■ Exercise objective
Rewrite, in full, the part of the records that runs from the start through the line containing "[x=1625, y=689]", inclusive, and adjust every coordinate in the answers by -73. Leave the pictures out.

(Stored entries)

++++++++

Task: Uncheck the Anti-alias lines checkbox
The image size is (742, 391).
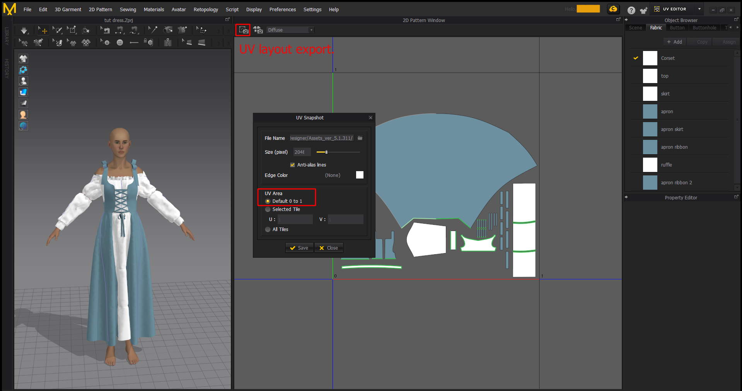Action: click(292, 165)
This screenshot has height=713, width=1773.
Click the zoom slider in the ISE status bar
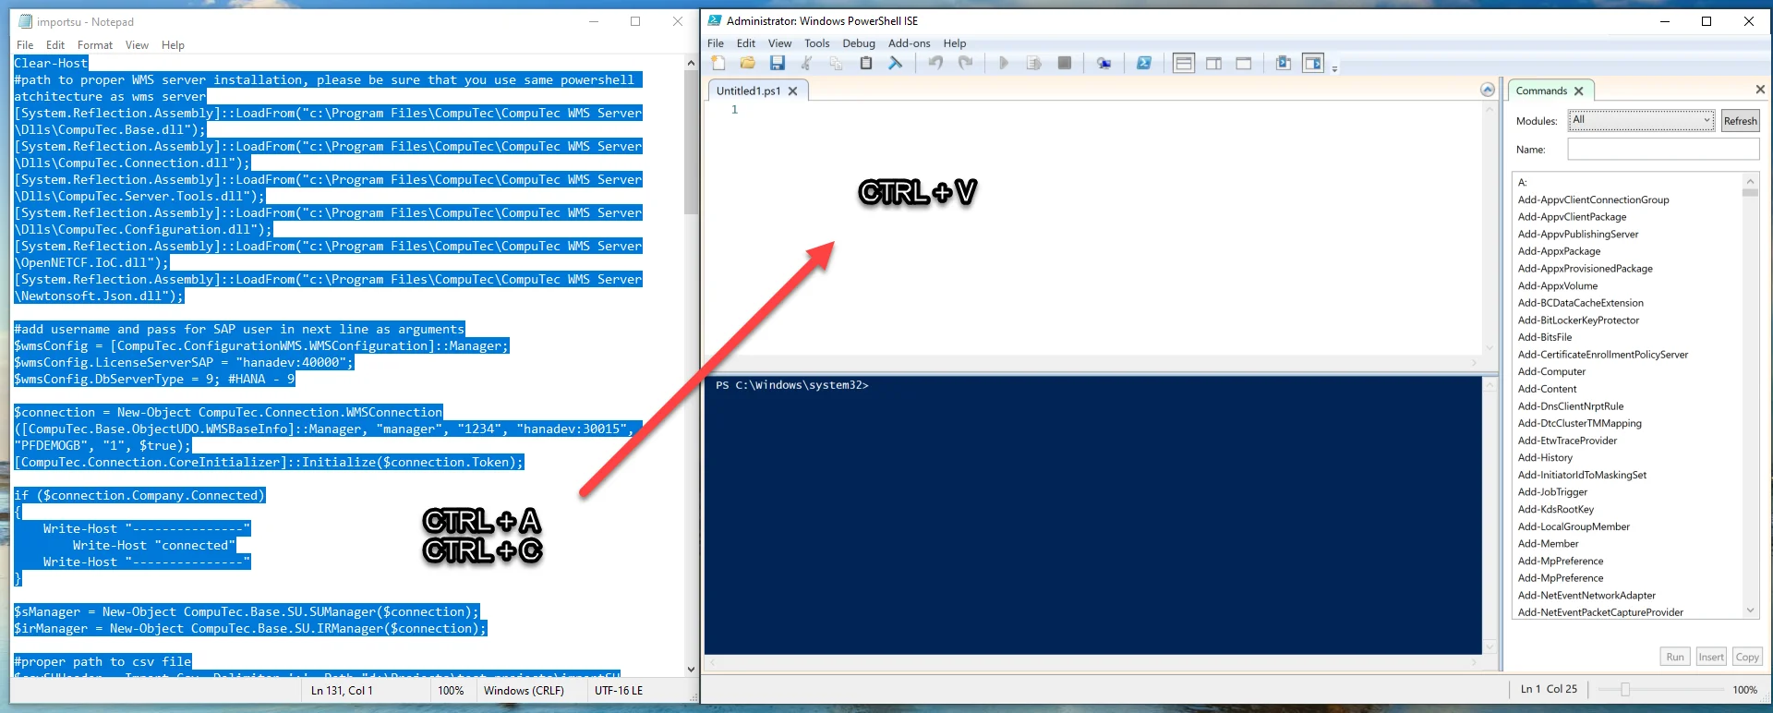[x=1625, y=689]
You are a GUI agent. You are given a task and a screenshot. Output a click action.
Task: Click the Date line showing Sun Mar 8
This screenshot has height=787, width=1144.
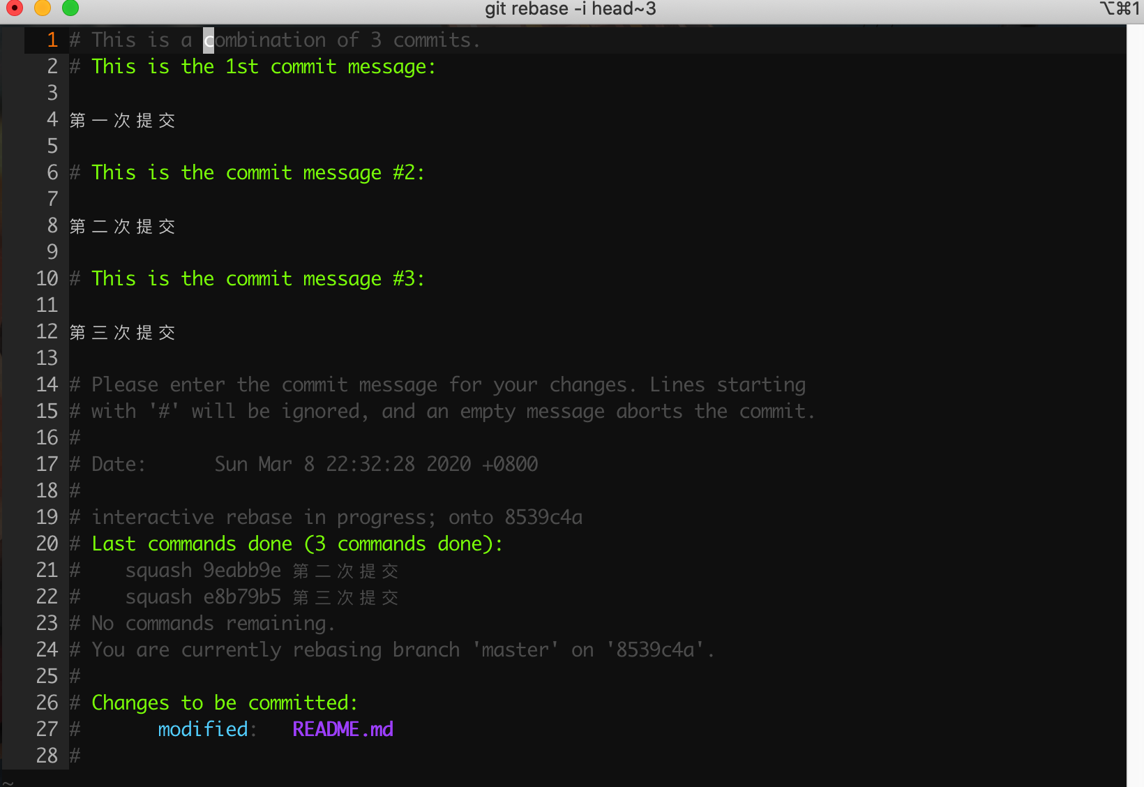pos(314,465)
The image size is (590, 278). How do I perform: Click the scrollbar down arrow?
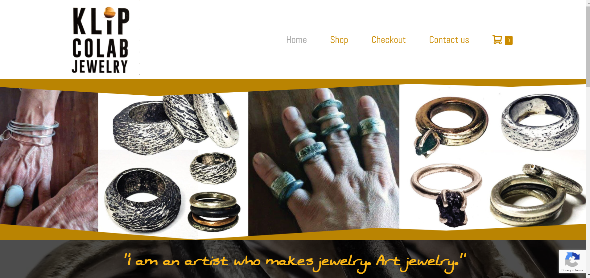coord(588,275)
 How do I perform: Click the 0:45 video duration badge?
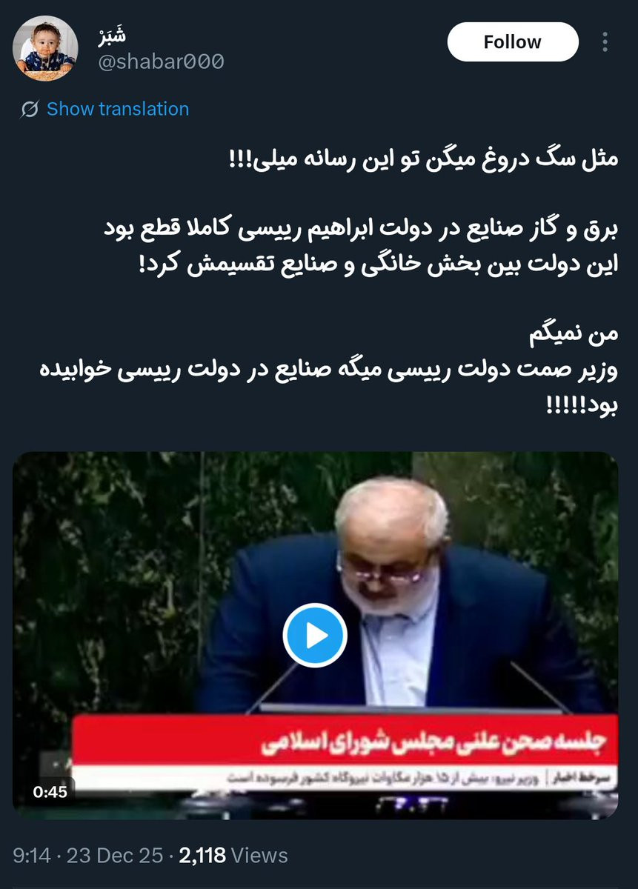tap(50, 792)
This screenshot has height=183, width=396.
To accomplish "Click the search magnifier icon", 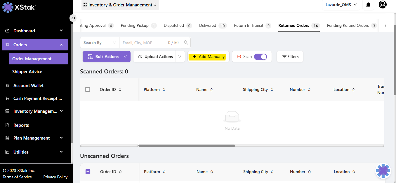I will (x=186, y=43).
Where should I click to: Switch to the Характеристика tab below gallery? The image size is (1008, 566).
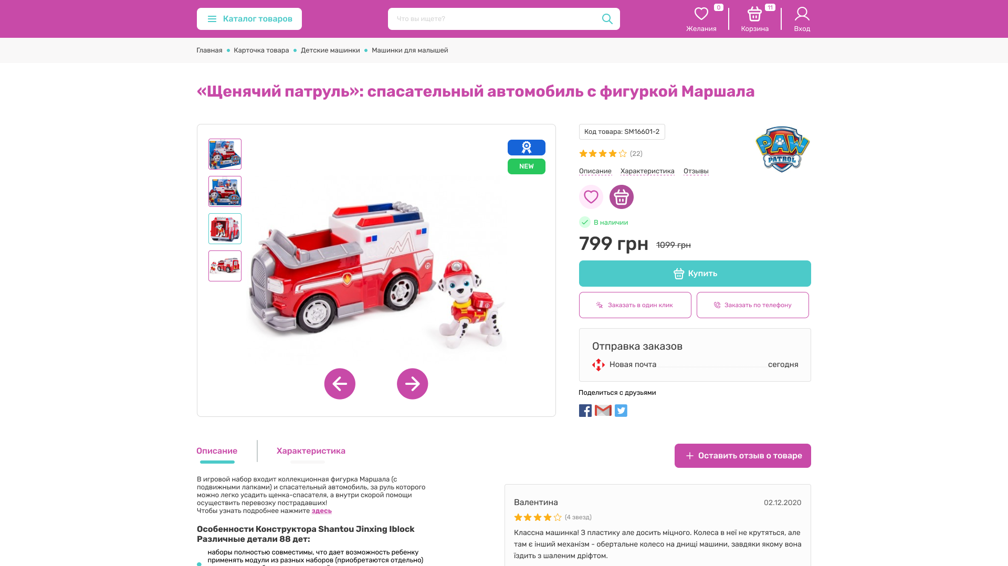point(311,451)
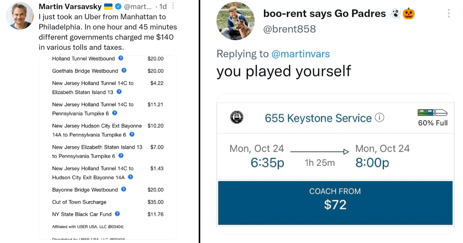Screen dimensions: 463x243
Task: Select the Coach from $72 fare button
Action: click(335, 203)
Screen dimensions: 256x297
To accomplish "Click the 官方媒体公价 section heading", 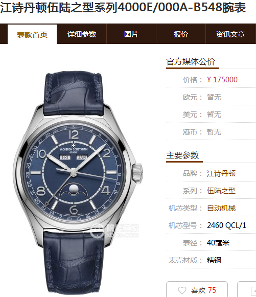I will coord(191,62).
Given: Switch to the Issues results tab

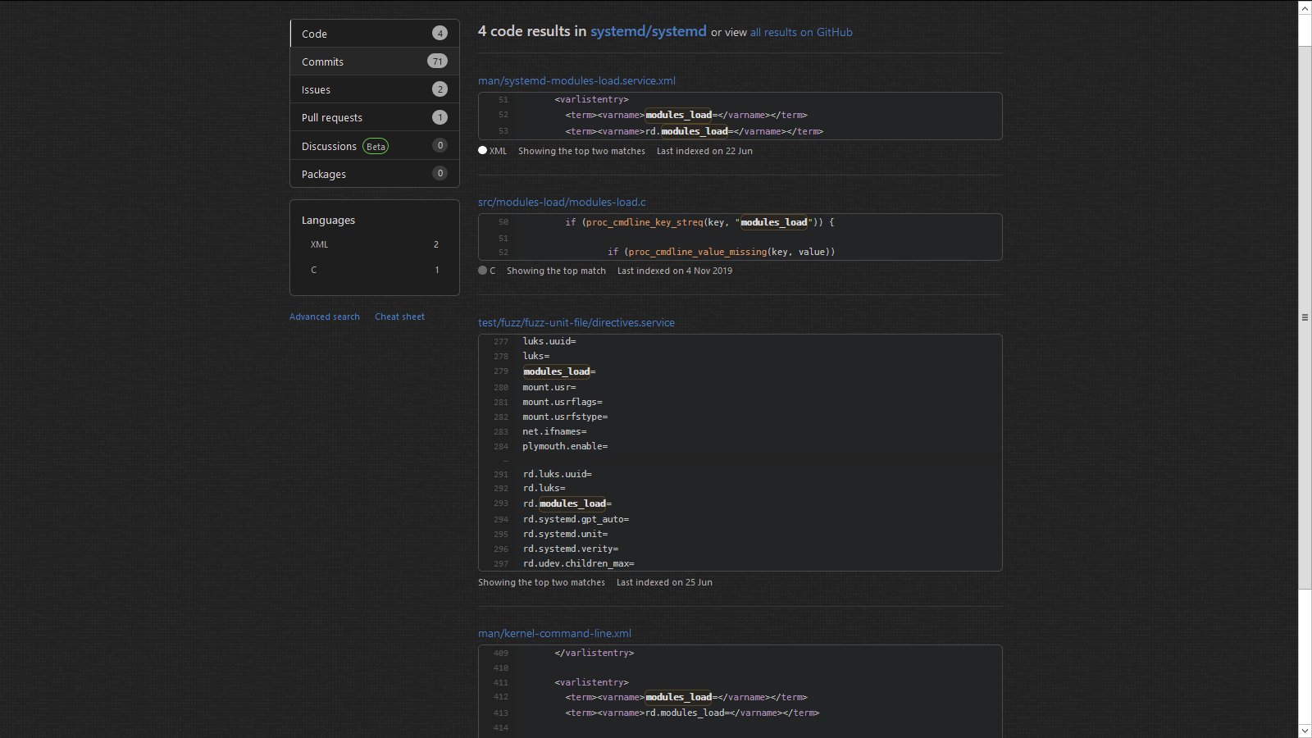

++++++++

■ Task result
Task: Uncheck the Anti-alias lines checkbox
The image size is (742, 391).
Action: click(219, 92)
This screenshot has height=713, width=1773.
Click the zoom slider in the ISE status bar
[x=1552, y=616]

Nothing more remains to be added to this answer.